Now, that doesn’t mean that the Second Vermonters and all those at the Abbeville Conference see eye-to-eye. They don’t.
In 2008, Naylor said the time had come for the League of the South to disassociate itself from white supremacists. According to the Southern Poverty Law Center, Naylor wrote, “[s]o long as the albatross of racism hangs around its neck, the LOS can never be a truly effective partner for SVR,” adding that the Second Vermont Republic “risks being tainted by the scourge of racism simply by associating with the LOS.”
Depriving people of their liberty
But exactly what do the attendees agree upon? If you’ve been following the Tea Party, you know exactly what their primary beef is. Many believe America is headed for a collapse and it must change its big spending ways.
And perhaps nobody at the conference is more familiar with this subject than Yuri Maltsev, a professor of economics at Carthage College in what he calls the People’s Republic of Wisconsin. Maltsev was born and raised in the former Soviet Union, and he knows the dangers of an over-extended and debt-ridden empire all too well.
“The Soviet Union was definitely too big to fail. It had 11 time zones, one-sixth of the world’s surface. And it failed miserably. I think that what would be interesting to discuss is too big not to fail because bigness is not necessarily a good thing. Bigness in many cases leads to excessive centralization, depriving people of their liberty,” the lecturer says.
“We have a government that is spending like a drunken sailor,” Maltsev adds, a line often used by 2008 GOP presidential candidate John McCain on the campaign trail. “This is a slander against a drunken sailor because he spends his own money.”
Stephen Heiner expresses similar sentiments. “As we see government expand more and more these days — OK, we’re going to pay for everybody’s healthcare, we’re going to pay for all the bankers to holiday in Switzerland, and everyone has to pay for it — people are looking more to local things,” Heiner says.
Heiner says that you can see this in the buy-local movement, in which people buy from local farmers and support locally owned businesses.
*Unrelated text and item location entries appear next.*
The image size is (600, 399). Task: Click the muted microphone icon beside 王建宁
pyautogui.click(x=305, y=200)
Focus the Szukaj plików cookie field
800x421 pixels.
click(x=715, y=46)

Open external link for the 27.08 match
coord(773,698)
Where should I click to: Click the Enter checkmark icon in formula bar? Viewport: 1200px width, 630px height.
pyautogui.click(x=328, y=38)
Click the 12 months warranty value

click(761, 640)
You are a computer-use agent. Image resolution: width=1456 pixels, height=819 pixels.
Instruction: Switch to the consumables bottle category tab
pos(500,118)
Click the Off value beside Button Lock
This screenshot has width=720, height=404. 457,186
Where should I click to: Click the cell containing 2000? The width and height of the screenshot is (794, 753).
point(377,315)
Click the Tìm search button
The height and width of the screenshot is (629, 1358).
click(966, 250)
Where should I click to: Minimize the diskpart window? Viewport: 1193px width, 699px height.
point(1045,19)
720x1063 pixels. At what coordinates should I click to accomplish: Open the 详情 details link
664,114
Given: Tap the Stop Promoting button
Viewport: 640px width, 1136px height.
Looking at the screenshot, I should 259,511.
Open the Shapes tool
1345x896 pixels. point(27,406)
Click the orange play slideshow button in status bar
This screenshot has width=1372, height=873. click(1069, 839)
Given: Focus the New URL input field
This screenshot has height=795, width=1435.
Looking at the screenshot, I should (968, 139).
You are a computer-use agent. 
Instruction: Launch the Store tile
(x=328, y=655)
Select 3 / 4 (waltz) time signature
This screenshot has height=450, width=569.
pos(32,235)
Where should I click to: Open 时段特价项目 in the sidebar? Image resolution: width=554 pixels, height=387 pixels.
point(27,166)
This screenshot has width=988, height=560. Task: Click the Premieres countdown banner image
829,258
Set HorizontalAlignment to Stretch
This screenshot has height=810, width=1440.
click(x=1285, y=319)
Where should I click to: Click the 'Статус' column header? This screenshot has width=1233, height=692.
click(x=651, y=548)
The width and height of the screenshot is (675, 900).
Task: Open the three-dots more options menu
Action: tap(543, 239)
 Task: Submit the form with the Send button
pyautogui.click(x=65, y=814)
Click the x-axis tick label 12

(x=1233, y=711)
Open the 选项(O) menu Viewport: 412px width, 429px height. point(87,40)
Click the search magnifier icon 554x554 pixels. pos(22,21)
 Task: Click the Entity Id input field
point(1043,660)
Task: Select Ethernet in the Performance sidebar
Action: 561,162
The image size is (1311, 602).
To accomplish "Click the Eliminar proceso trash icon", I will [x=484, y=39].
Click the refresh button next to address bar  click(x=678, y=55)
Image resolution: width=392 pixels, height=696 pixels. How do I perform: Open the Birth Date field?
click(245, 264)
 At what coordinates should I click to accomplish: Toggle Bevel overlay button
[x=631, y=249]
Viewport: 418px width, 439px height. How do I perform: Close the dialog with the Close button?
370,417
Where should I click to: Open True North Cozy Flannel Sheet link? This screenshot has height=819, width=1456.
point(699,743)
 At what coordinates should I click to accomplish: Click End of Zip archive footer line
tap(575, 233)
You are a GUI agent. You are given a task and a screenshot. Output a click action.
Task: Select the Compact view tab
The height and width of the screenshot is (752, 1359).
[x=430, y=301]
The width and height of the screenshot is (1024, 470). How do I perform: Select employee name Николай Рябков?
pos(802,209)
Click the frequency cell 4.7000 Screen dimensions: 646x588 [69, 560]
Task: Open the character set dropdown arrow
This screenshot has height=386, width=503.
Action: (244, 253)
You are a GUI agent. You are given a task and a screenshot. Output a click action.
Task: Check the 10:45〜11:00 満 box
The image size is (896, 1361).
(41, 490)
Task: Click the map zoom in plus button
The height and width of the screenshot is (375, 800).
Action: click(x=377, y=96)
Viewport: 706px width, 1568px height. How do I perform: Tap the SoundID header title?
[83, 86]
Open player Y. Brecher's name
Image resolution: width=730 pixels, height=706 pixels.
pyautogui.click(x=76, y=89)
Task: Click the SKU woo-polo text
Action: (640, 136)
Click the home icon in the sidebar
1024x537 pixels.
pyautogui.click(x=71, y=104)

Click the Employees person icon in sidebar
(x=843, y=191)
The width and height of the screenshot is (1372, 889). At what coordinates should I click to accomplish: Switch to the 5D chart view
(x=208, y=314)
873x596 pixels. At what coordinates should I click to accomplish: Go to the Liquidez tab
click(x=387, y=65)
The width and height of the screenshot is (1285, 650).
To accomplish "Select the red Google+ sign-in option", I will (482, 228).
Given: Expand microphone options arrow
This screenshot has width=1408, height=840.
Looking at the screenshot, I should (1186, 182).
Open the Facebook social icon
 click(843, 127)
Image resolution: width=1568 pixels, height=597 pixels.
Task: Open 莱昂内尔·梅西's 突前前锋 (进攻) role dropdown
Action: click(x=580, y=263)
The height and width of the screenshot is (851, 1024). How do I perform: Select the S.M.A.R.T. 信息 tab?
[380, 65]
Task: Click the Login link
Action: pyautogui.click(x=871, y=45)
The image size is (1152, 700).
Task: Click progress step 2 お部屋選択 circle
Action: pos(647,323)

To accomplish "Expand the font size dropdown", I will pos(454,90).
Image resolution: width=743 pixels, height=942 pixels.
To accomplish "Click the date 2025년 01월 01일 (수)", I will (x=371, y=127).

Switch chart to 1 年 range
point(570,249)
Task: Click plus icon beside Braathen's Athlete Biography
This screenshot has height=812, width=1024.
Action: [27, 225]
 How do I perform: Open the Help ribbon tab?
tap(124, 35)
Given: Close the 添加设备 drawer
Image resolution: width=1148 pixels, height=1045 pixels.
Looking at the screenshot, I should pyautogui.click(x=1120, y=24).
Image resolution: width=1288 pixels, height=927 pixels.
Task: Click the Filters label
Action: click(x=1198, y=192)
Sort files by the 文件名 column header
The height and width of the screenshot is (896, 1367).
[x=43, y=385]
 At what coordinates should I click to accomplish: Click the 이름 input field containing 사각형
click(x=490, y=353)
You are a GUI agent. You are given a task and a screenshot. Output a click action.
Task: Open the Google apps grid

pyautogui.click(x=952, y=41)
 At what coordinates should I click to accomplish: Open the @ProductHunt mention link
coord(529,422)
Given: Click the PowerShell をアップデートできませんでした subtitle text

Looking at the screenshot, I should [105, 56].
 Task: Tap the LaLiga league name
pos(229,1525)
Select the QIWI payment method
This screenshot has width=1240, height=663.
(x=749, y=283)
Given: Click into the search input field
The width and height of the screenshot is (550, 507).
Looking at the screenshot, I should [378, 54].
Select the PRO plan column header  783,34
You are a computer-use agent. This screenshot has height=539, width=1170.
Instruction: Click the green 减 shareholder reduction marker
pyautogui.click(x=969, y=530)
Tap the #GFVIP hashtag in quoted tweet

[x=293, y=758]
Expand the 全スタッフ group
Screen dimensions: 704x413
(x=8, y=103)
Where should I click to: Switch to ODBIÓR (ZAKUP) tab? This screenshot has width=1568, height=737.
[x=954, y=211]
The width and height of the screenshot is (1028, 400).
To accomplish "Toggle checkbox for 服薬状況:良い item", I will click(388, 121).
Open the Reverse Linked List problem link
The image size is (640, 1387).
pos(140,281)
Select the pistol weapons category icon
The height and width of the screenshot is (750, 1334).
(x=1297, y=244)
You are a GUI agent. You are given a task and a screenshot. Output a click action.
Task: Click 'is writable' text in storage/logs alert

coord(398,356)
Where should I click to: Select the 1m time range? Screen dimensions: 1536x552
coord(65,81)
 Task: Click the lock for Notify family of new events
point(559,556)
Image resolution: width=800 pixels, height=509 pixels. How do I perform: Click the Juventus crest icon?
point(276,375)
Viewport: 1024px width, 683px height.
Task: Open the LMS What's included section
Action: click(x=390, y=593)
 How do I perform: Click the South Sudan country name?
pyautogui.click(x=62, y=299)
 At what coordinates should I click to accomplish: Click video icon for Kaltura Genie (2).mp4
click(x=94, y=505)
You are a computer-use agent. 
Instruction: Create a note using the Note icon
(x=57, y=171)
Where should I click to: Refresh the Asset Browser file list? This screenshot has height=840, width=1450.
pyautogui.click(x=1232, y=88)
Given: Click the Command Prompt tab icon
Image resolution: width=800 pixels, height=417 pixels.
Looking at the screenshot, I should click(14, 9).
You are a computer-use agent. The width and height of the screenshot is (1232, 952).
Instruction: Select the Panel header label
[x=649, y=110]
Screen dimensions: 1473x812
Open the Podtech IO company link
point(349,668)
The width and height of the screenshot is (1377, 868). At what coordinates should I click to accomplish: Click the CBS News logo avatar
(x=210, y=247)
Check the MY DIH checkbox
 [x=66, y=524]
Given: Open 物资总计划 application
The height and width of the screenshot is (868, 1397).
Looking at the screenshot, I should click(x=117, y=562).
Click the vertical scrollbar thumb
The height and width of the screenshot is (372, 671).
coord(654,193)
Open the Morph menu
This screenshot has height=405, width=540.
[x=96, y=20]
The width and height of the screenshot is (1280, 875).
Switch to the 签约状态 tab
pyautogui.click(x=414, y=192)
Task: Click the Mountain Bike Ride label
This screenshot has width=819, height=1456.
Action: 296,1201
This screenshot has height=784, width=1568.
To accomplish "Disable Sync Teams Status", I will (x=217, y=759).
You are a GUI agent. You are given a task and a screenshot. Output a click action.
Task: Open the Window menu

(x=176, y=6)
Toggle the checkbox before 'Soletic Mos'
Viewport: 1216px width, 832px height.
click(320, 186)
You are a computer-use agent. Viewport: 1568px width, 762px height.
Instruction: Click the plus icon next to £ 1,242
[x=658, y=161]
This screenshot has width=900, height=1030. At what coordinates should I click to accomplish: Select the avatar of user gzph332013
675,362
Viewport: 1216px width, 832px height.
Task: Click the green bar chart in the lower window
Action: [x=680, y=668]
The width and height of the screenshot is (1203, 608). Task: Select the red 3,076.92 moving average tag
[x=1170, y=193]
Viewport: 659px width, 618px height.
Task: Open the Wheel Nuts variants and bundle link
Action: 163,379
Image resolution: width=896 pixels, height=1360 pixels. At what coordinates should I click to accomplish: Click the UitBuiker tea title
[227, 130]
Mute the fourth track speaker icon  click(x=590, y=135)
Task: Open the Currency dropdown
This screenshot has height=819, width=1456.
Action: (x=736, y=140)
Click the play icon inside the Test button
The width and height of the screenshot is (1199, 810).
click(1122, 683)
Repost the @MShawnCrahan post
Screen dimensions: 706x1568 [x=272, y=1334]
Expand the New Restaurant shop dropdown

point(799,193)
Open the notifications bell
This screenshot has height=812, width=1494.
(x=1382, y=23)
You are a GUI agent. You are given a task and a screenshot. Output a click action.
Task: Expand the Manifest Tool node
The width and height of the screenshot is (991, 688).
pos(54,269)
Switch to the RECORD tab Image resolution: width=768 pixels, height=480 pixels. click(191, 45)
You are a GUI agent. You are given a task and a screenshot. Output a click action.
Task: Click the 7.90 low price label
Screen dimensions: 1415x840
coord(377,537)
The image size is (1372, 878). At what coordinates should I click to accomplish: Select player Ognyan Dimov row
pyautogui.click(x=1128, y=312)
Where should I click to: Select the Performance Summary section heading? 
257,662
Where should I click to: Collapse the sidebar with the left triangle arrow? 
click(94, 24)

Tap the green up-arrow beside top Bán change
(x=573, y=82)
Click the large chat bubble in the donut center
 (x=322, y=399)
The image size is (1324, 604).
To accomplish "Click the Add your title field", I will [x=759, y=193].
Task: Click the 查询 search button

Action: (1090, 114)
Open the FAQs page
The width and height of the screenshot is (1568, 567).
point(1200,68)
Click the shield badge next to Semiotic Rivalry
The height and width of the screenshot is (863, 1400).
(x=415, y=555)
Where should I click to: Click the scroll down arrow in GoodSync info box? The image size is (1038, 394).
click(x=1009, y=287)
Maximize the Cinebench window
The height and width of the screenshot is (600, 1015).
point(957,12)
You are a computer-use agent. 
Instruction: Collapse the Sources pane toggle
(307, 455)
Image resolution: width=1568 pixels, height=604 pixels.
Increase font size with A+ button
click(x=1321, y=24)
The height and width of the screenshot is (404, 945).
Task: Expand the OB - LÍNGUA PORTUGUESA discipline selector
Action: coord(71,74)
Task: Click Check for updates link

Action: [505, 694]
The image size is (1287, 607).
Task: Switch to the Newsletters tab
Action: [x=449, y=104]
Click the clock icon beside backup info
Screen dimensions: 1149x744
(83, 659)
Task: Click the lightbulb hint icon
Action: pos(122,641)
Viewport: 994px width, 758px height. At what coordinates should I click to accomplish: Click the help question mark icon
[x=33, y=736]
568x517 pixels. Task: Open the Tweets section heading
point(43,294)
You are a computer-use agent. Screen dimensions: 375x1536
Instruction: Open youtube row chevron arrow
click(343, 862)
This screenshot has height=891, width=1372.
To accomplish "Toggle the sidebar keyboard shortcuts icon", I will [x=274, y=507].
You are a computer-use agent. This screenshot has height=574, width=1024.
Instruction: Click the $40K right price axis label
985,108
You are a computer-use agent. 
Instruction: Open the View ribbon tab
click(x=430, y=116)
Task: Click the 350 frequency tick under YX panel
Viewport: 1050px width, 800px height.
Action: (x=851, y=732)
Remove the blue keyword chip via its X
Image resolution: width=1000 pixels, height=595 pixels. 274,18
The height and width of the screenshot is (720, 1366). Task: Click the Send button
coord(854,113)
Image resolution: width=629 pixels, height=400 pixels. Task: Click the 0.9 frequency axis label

Hanks is also concerned with the growing size of the federal government. “The only way for prosperity and freedom to flourish is in small states. The future belongs to small states,” Hanks says.
However, according to Heiner at least, there’s a noticeable difference between the Abbeville Conference attendees and the Tea Partiers, some of whom attended their own conference this past weekend. “I wouldn’t characterize the Tea Party movement as an intellectual movement. I think it’s an angry movement, and I think there are some intellectual underpinnings there,” Heiner says, adding that the we’re-mad-as-hell-and-we’re-not-going-to-take-anymore mindset is common among Tea Partiers. According to Heiner, the folks at the Abbeville Institute Conference aren’t interested in the “passing political action of the day.”
He adds, “We’re interested in enduring political ideas that take us back to John C. Calhoun.”